When quenching with agitation, the cooling curves for BFs and NFs are almost identical. The full-film phase is more than 6 s shorter than BF and the increase in CRmax is 34 %. Note that the CRmax of BF is higher than in the case of NF. As the polymer concentration is increased, the difference between the cooling rates is getting smaller. All of the cooling curves with agitation show that an addition of nanoparticles does not cause better cooling characteristics. This means that agitation is the main cause of a shorter full-film phase and a higher CRmax.
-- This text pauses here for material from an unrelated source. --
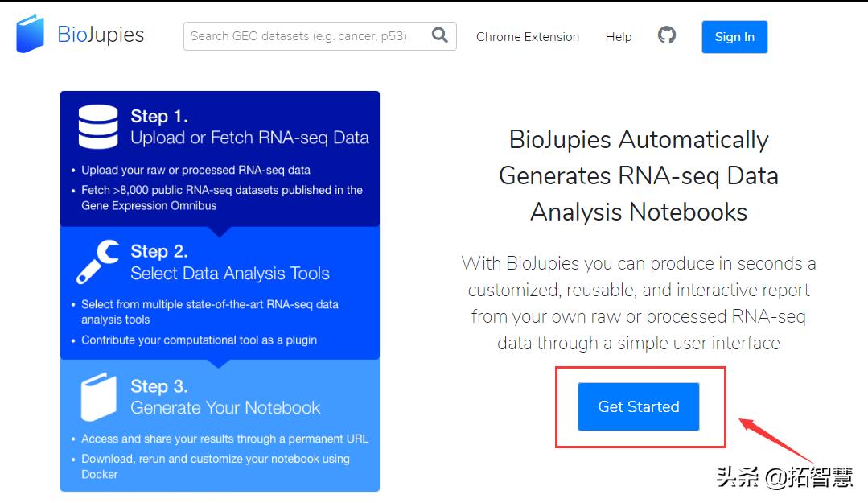
Task: Click the Step 2 wrench icon
Action: point(97,262)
During the research it has been noted that the effect of the deposition of nanoparticles on the surface probe was more evident after the quenching in still conditions.
4 CONCLUSION
The research results led to the following conclusions:
•	Quenching with agitation caused a shorter full-film phase and a higher CRmax.
•	Nanofluids provided an enhancement of the heat-transfer characteristics in still conditions for all the cases except for the high polymer concentration.
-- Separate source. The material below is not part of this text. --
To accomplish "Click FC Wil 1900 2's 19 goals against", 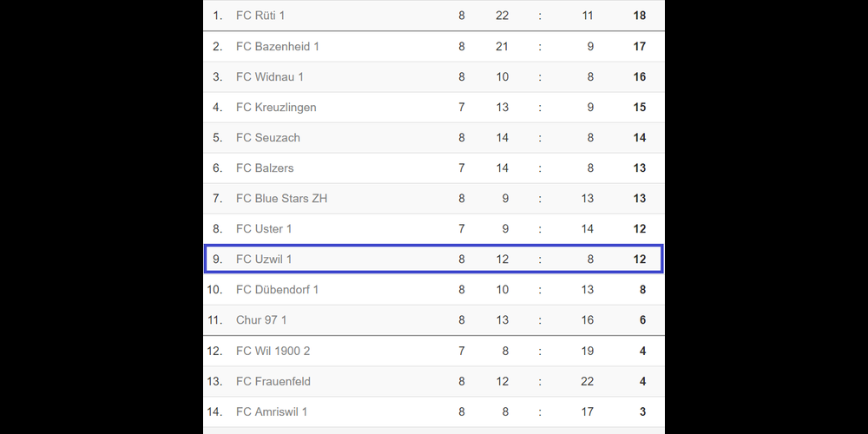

•	There is almost no difference between the cooling curves for BFs and NFs with agitation.
•	Agitation, not an addition of nanoparticles, is the main cause for a shorter full-film phase and higher
CR max.
•	The effect of an addition of nanoparticles becomes lower as the polymer concentration increases.
Acknowledgments
The presented investigations were achieved within the project No. 120-1201780-1779 - Modelling of Material Properties and Process Parameters supported by the Ministry of Science, Education and Sports of the Republic of Croatia.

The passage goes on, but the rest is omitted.